Ela não gostava de quem era. Não gostava de sua mente, de seus pensamentos, da maneira como demorava para responder perguntas simples. Não gostava de seu corpo, da maneira como não se parecia com as garotas que admirava mesmo usando as mesmas roupas. Não gostava da sua essência. Ela daria qualquer coisa para poder ser bonita como as garotas que via pela tela do celular, inteligente como suas amigas. Qualquer coisa lhe serviria. Qualquer coisa, menos ela.
     Ela só queria alguém. Alguém que pudesse segurar suas mãos, olhar em seus olhos e a ver como jamais veria a si mesma. Alguém que estivesse disposto a lhe dizer "você é o suficiente" até que ela mesma começasse a acreditar, alguém que estivesse disposto a fazer uma lista de suas coisas preferidas nela... só queira alguém, mas não tinha alguém.
     Não tinha ninguém.
     E a solidão... era demais para aguentar. Sabia que não conseguiria sozinha, pois é assim que a vida funciona. Desde quando uma única pessoa consegue mover montanhas? Desde nunca. E não é agora que isso iria mudar. Nem agora, nem nunca.
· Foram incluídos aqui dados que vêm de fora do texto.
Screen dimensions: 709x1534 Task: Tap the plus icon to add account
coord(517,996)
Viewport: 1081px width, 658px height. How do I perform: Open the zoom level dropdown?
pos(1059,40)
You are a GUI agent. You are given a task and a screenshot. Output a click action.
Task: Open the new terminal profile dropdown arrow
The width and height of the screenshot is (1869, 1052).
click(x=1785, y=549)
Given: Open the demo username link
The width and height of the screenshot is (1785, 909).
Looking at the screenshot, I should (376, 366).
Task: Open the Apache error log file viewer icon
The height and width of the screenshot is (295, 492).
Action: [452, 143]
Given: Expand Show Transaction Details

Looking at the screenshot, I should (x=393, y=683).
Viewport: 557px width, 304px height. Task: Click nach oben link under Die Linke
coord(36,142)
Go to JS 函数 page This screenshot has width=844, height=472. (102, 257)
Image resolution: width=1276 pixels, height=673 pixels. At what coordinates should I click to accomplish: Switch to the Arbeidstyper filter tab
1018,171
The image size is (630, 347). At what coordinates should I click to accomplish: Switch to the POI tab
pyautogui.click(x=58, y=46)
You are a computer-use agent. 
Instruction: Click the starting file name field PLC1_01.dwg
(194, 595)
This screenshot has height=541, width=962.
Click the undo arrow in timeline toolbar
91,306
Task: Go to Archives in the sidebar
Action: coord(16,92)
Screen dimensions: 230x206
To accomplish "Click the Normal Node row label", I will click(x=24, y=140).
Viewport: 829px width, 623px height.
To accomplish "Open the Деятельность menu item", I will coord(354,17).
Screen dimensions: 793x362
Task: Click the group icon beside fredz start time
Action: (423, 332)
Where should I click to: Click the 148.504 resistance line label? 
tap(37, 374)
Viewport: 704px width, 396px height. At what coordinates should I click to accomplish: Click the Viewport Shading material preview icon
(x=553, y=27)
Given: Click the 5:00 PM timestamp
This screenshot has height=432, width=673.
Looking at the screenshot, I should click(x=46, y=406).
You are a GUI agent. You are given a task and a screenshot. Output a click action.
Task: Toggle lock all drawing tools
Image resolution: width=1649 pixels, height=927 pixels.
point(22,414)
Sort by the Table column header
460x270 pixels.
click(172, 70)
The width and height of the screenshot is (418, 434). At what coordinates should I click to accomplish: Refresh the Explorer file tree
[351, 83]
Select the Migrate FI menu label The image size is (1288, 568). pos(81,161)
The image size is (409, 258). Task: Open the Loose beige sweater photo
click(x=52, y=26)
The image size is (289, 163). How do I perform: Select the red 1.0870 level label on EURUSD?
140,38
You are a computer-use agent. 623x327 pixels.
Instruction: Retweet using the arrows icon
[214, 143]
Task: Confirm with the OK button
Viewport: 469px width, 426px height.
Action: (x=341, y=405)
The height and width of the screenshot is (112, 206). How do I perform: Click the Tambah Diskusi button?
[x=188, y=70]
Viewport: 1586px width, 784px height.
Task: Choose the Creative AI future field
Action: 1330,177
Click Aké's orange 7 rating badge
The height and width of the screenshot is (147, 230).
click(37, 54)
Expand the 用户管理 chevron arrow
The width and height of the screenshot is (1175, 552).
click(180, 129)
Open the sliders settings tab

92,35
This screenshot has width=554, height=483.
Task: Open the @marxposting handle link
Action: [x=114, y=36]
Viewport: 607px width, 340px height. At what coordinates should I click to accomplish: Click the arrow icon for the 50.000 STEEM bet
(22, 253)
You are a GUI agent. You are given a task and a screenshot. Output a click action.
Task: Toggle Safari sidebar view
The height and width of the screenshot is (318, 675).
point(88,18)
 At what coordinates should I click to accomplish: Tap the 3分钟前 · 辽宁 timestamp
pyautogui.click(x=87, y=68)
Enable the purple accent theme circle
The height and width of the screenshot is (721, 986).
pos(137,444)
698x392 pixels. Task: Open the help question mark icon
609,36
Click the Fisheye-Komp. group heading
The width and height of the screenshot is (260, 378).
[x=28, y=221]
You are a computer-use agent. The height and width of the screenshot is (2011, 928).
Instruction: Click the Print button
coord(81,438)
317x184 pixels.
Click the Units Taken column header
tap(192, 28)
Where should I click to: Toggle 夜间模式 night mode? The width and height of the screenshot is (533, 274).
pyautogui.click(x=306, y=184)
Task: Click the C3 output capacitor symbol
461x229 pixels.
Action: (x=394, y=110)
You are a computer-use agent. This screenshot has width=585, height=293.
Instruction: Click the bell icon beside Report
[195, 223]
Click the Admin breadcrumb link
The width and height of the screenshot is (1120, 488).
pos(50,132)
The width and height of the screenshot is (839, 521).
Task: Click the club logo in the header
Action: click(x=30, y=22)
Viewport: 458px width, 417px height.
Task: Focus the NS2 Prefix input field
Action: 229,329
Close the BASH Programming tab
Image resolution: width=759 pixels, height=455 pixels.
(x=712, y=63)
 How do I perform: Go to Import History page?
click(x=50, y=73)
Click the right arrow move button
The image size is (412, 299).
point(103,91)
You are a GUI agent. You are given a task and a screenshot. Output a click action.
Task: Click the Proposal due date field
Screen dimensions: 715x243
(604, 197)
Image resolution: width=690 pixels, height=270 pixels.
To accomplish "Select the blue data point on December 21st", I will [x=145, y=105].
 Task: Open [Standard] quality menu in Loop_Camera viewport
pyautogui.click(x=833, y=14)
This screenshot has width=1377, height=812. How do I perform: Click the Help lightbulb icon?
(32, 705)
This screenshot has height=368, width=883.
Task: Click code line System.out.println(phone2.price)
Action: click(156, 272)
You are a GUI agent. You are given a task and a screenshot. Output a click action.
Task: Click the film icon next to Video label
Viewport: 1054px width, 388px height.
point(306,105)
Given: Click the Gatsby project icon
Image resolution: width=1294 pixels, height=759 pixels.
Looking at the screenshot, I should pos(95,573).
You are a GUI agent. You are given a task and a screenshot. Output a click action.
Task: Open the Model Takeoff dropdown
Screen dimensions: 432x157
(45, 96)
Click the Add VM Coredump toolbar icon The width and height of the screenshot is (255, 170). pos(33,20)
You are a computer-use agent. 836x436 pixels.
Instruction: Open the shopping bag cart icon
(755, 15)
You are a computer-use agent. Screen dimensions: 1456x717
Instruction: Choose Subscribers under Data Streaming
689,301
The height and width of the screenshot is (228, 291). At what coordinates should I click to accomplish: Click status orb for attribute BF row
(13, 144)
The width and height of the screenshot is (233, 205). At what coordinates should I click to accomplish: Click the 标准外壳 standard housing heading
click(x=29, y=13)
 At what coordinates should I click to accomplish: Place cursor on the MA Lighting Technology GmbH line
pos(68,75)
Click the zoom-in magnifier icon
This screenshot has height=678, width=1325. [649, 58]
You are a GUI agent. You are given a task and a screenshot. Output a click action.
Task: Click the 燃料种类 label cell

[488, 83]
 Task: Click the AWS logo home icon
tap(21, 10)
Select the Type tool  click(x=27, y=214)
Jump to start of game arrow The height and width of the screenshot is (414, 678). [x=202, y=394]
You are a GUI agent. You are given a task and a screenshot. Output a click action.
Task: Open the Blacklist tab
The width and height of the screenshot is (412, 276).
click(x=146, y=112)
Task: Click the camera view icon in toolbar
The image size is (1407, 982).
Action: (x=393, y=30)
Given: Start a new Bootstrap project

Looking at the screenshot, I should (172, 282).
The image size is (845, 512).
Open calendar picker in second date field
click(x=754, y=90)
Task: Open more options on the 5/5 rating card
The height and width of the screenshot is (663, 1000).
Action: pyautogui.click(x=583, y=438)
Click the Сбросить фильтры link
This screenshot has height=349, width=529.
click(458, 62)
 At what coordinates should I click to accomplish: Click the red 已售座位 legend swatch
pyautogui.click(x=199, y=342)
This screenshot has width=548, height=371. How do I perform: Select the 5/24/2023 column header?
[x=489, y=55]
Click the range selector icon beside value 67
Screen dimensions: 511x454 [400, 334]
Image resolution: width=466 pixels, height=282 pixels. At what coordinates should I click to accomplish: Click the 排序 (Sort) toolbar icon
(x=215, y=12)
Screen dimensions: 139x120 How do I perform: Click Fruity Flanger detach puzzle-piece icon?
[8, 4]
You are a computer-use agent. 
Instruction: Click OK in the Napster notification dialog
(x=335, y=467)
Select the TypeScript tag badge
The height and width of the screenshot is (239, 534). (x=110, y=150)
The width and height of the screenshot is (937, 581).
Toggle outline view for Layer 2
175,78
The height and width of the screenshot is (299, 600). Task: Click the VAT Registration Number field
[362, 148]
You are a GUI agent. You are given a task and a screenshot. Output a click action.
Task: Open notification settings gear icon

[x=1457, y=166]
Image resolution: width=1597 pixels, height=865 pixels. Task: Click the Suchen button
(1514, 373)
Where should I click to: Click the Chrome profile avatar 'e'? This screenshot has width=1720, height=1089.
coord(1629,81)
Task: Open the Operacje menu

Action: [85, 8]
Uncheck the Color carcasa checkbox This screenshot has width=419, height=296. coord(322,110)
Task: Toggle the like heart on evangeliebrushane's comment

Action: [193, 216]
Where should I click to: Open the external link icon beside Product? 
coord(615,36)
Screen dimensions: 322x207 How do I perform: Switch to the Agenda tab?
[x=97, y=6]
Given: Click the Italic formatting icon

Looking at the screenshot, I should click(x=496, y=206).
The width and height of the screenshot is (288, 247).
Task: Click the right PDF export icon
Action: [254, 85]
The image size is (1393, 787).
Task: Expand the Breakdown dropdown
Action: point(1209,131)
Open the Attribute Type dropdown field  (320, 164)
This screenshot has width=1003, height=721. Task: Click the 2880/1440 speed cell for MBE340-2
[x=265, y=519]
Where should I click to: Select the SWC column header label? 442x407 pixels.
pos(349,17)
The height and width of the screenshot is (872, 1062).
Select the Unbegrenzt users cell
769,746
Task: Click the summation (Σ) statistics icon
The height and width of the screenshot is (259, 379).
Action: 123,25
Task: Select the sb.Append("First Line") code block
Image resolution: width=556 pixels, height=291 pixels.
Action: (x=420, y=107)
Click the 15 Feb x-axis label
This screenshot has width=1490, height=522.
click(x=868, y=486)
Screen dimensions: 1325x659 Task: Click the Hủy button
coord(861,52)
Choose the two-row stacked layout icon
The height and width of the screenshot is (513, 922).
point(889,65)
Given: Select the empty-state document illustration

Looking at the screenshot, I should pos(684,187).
     Ela mexe desconfortavelmente nas unhas, os soluços pausando brevemente para que o ar adentrasse os pulmões em chamas. Levanta a cabeça e se olha no espelho, e percebe: tem alguém ali. Tem uma garota naquele espelho, olhando de volta para ela, os olhos tão tristes quanto os seus. Os olhos, seus.
     Ela não está sozinha.
     Primeiro, repele a ideia. Seria estúpido da sua parte falar sozinha, não seria? Não, ela se censura. Não estaria falando sozinha, e sim consigo mesma. E mesmo se estivesse, não haveria ninguém ali para julgá-la além de ela mesma e, Deus, estava exausta demais para isso. Exausta demais disso. Respira fundo, os olhos cravando nos da garota em sua frente.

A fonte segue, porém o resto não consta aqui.